Weekend Update

It has been a fun weekend of NFL playoff football. 

Congress is in session this week. Here’s a link to report on Congress’s work last week.

OPM has been encouraging FEHB plans to cover obesity treatment drugs. Kaiser Health New reports that the FDA approved a new obesity treatment drug last month – the fourth since 2012 — and it describes the lay of the land in terms of health insurance coverage for this drugs generally. The effectiveness jury remains out.

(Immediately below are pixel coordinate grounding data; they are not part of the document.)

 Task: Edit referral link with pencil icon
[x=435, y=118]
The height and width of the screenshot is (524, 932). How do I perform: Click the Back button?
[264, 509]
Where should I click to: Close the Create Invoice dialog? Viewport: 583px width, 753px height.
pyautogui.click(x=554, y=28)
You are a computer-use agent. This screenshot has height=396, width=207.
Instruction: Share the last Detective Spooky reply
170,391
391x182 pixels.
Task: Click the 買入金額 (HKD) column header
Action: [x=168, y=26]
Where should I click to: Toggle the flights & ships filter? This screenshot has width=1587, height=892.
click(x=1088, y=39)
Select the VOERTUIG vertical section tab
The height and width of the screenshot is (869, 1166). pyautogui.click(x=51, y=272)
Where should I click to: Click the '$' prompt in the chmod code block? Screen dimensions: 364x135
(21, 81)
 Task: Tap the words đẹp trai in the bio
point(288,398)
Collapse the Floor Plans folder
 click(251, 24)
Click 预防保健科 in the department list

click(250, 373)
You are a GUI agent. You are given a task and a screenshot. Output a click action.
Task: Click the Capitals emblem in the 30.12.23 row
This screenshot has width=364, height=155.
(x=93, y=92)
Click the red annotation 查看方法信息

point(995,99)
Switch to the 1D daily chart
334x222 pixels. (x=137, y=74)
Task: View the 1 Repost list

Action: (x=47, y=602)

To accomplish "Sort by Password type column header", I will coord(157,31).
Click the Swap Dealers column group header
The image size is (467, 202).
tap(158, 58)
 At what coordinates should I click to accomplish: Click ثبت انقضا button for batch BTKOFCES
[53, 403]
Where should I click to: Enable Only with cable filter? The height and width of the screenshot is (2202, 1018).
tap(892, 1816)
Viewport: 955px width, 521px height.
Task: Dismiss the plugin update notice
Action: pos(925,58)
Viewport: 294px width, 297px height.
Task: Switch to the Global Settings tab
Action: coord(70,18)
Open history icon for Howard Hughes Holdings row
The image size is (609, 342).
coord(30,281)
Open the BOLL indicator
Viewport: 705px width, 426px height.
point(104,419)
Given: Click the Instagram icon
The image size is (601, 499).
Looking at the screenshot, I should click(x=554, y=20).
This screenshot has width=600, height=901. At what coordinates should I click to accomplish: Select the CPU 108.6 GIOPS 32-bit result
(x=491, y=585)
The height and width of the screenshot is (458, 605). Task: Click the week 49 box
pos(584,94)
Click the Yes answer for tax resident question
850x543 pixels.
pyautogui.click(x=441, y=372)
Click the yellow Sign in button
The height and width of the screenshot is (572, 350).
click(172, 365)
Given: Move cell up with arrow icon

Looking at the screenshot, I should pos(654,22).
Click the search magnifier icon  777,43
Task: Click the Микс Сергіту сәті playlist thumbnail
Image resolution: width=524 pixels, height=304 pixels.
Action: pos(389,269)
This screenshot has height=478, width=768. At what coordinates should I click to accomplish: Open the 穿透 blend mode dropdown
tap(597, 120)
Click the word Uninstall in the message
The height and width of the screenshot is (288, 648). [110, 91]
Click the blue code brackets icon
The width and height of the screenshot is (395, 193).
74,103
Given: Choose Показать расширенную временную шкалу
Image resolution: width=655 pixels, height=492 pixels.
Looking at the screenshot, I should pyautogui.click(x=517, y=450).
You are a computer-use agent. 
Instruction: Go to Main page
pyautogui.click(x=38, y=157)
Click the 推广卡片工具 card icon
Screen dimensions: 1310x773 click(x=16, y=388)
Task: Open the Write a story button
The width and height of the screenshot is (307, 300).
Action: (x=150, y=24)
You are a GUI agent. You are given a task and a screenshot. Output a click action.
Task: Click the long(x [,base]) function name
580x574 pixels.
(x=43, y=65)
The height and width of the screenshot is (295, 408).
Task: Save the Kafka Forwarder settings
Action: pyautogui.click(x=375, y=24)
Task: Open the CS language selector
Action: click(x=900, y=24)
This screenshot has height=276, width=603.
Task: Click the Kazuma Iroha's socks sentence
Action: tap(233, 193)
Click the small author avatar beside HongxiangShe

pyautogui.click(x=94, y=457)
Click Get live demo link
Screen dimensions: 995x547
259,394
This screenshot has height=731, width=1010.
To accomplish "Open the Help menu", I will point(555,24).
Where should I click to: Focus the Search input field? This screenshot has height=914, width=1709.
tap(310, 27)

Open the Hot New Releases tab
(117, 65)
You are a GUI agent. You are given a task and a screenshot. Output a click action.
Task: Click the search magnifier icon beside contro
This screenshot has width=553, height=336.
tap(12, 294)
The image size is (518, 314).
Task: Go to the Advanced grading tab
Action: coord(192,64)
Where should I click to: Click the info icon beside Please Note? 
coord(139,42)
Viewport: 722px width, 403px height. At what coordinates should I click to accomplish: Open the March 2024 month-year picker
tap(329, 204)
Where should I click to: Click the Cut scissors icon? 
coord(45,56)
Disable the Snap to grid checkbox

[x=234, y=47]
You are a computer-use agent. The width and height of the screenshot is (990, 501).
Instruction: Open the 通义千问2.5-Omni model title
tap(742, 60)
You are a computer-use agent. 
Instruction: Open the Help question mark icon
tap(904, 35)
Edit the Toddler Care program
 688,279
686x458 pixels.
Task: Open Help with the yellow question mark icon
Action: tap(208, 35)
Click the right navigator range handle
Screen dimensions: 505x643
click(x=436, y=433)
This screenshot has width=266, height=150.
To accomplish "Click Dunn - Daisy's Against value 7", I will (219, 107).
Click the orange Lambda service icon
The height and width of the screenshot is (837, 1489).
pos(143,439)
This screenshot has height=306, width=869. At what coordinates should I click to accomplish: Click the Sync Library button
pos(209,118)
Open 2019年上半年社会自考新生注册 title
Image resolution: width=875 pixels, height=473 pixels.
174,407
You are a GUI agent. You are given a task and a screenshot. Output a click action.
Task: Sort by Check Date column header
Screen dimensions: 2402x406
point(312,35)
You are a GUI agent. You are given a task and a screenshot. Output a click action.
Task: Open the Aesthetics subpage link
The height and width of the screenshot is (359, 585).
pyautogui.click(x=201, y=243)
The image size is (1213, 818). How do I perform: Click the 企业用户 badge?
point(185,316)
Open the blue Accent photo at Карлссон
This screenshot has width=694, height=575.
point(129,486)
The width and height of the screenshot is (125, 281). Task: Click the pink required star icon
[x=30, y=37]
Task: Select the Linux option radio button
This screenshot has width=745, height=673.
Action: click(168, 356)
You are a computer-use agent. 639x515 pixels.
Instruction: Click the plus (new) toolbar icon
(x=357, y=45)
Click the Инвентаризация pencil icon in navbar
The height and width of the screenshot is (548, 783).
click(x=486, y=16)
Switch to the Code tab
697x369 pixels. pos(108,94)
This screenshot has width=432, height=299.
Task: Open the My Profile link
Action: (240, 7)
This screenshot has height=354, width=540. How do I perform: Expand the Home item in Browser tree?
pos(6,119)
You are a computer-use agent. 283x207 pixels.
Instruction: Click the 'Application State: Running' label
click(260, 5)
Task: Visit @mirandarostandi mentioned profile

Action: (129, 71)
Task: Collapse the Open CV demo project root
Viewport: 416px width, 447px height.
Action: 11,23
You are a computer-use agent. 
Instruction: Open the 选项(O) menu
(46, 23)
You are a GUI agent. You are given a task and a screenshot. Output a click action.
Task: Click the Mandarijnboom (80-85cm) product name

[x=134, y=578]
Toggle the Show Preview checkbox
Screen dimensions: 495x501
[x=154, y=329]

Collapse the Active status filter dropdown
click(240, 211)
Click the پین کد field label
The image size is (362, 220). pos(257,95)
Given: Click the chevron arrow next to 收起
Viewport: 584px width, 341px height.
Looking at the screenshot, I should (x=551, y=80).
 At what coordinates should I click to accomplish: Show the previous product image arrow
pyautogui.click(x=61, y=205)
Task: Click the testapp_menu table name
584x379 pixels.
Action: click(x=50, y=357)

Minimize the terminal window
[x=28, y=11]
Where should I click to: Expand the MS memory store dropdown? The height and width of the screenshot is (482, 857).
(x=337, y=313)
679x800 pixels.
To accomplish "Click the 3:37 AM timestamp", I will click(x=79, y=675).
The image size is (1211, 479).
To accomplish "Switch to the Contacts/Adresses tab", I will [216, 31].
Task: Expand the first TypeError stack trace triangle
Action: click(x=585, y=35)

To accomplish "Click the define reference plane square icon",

Susan Pisano, a spokesperson for America’s Health Insurance Plans, a trade group, says the variability of insurer coverage of anti-obesity drugs “relates to issues of evidence of effectiveness and evidence of safety.”
In 2012, the U.S. Preventive Services Task Force, a non-partisan group of medical experts who make recommendations about preventive care, declined to recommend prescription drugs for weight loss, noting a lack of long-term safety data, among other things. But its analysis was based on the older drugs orlistat, which is sold over the counter as Alli or in prescription form as Xenical, and metformin, a diabetes drug that has not been approved for weight loss but is sometimes prescribed for that by doctors.
The task force did recommend obesity screening for all adults and children over age 6, however, and recommended patients be referred to intensive diet and behavioral modification interventions.

As a result of this task force recommendation, FEHB and other health plans last year began covering obesity screening in-network without enrollee cost sharing.

Believe it or not the Washington Post offers to send subscribers an email with good news. One of the good news entries today is a story about a new class of antibiotic developed from Maine dirt.

Teixobactin works by targeting the building blocks of the bacterial cell wall. Most antibiotics target proteins inside the cell to disrupt it, but Teixobactin binds to two different lipids that are necessary in cell wall production. So even if one developed resistance, the other could still be targeted. In traditional tests to coax bacteria into mutating resistance to a drug, the researchers just kept being able to kill the bacteria.

The new drug is not likely to be prescribed to patients for four more years but it is hopeful development.